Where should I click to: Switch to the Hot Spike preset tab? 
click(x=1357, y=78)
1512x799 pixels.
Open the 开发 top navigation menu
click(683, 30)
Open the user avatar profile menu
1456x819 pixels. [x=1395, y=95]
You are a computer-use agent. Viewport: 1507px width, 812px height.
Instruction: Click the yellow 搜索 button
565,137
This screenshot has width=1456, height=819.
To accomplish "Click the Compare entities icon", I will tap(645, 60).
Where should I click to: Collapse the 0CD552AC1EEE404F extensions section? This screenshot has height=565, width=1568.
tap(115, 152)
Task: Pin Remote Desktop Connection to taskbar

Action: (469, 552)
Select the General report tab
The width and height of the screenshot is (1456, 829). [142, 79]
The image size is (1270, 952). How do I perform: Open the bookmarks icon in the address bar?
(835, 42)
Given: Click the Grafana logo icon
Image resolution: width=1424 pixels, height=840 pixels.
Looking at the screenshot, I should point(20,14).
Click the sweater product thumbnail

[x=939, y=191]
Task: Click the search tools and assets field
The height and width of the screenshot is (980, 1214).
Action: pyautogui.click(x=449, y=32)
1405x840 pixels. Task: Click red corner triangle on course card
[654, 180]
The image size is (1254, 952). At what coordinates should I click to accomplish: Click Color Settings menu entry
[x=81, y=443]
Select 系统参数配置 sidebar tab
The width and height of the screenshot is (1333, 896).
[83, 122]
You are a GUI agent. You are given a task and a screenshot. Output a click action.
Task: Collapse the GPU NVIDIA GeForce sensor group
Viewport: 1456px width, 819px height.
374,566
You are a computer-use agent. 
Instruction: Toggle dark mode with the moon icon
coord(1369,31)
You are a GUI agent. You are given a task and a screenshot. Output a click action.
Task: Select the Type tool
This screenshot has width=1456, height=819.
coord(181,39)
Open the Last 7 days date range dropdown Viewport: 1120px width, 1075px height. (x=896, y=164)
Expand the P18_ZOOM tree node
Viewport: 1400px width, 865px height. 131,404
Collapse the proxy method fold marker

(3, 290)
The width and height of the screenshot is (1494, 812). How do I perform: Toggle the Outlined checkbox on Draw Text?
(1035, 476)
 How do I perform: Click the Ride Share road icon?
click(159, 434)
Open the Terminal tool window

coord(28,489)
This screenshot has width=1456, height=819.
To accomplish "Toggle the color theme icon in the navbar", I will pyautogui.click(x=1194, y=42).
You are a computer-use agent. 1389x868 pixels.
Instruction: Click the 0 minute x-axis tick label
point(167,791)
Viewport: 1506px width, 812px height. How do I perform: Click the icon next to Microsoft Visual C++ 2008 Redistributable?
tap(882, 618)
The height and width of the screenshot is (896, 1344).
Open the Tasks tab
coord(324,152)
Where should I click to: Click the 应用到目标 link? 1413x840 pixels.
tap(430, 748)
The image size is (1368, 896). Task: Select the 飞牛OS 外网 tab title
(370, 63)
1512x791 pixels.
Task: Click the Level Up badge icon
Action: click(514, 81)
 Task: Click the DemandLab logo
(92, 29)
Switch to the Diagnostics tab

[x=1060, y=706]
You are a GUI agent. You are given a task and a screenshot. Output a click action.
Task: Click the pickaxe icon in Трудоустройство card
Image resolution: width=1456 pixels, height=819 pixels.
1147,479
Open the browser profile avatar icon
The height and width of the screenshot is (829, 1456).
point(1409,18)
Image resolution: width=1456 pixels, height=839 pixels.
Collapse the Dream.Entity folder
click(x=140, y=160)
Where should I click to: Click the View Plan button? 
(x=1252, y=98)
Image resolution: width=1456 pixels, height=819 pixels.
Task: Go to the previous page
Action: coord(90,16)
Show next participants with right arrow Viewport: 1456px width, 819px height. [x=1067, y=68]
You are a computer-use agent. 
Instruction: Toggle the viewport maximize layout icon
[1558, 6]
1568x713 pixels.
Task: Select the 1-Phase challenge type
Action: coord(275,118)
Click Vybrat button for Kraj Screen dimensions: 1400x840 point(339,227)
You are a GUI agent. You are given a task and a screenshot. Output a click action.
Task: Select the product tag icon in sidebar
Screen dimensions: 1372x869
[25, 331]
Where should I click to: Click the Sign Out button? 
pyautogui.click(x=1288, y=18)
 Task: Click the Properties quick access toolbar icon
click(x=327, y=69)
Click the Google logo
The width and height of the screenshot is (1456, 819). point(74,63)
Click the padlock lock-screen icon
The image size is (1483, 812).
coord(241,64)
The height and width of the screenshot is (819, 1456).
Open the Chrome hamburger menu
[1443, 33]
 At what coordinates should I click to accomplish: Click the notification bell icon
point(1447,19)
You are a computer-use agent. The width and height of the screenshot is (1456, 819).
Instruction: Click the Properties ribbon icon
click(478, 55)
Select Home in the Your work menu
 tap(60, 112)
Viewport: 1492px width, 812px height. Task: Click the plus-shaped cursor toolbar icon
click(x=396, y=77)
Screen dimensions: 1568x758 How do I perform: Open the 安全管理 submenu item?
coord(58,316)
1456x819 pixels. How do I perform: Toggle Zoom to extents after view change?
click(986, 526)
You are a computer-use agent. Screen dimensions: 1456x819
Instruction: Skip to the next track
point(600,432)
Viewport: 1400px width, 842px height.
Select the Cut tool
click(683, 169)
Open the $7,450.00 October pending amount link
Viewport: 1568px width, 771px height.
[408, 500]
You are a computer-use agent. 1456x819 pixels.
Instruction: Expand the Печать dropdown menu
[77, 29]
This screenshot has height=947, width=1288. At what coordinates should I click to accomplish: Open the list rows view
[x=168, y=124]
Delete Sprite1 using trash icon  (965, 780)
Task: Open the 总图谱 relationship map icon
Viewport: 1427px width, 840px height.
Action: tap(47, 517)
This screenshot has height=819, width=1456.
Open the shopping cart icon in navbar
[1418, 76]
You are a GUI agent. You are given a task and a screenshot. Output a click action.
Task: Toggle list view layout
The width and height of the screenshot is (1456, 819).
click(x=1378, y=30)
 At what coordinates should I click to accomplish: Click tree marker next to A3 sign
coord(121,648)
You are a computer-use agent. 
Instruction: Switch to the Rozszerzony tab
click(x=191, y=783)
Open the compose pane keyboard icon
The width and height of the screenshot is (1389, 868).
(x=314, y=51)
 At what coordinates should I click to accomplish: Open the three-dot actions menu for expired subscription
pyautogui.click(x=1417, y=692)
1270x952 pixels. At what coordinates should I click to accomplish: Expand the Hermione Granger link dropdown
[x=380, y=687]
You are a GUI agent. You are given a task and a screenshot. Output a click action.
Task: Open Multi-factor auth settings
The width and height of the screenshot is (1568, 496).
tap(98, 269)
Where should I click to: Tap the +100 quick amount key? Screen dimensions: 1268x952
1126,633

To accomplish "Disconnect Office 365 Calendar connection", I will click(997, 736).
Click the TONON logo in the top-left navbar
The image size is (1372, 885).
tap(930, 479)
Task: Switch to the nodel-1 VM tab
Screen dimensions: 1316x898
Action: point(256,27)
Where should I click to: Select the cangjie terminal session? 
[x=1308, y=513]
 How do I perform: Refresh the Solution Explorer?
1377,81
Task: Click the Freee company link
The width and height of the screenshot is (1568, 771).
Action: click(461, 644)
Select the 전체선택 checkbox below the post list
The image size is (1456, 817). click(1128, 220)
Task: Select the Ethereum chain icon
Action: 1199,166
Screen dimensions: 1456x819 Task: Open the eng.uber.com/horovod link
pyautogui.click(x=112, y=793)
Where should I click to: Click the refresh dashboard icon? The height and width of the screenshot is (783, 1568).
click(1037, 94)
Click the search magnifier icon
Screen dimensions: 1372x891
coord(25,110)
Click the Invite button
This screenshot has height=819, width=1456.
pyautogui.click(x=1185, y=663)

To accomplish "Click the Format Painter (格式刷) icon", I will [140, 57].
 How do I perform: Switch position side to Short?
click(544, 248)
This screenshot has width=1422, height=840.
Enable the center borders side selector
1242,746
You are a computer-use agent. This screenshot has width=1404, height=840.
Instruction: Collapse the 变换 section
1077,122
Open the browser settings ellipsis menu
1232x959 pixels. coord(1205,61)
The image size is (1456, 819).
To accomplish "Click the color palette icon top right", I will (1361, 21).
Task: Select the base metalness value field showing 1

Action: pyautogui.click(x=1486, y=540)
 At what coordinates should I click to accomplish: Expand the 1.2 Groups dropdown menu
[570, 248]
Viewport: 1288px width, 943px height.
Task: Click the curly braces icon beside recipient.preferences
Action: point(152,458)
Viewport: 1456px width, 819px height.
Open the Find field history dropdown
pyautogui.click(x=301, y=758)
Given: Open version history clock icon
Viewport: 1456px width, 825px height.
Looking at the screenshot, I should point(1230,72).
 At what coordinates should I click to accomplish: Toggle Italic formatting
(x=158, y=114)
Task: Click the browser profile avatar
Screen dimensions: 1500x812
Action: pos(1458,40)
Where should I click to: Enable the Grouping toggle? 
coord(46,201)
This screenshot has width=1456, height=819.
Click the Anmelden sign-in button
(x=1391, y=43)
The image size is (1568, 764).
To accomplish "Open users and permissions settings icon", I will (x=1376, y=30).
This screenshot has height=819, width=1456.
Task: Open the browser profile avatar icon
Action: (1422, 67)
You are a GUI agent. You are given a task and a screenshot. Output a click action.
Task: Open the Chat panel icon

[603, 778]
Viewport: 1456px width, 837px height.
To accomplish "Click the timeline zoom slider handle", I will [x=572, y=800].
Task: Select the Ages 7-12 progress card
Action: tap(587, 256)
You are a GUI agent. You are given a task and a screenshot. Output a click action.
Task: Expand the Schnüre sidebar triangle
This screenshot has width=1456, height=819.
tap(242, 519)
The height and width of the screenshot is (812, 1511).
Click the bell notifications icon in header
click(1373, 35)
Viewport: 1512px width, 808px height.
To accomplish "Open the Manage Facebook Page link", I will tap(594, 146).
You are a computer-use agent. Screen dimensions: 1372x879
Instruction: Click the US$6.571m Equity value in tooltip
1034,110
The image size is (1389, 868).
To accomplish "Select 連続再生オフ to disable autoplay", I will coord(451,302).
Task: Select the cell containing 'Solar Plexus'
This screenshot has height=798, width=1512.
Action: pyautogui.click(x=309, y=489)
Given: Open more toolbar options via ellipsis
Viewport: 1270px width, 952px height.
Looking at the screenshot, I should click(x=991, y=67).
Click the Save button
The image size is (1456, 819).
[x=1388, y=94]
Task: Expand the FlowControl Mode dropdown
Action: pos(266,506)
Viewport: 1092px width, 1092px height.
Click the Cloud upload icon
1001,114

● ● ● ●

* Exercise objective
Search the entries above for lines containing the word "computer", and copy each one.

* Response to the exercise
You are a computer-use agent. Viewport: 1507px width, 812px height.
You are a computer-use agent. 
You are a computer-use agent. 1389x868 pixels.
You are a computer-use agent. 
You are a computer-use agent. The width and height of the screenshot is (1456, 819).
You are a computer-use agent. Screen dimensions: 1456x819
You are a computer-use agent. 1456x819 pixels.
You are a computer-use agent. 
You are a computer-use agent. This screenshot has width=1404, height=840.
You are a computer-use agent. Screen dimensions: 1372x879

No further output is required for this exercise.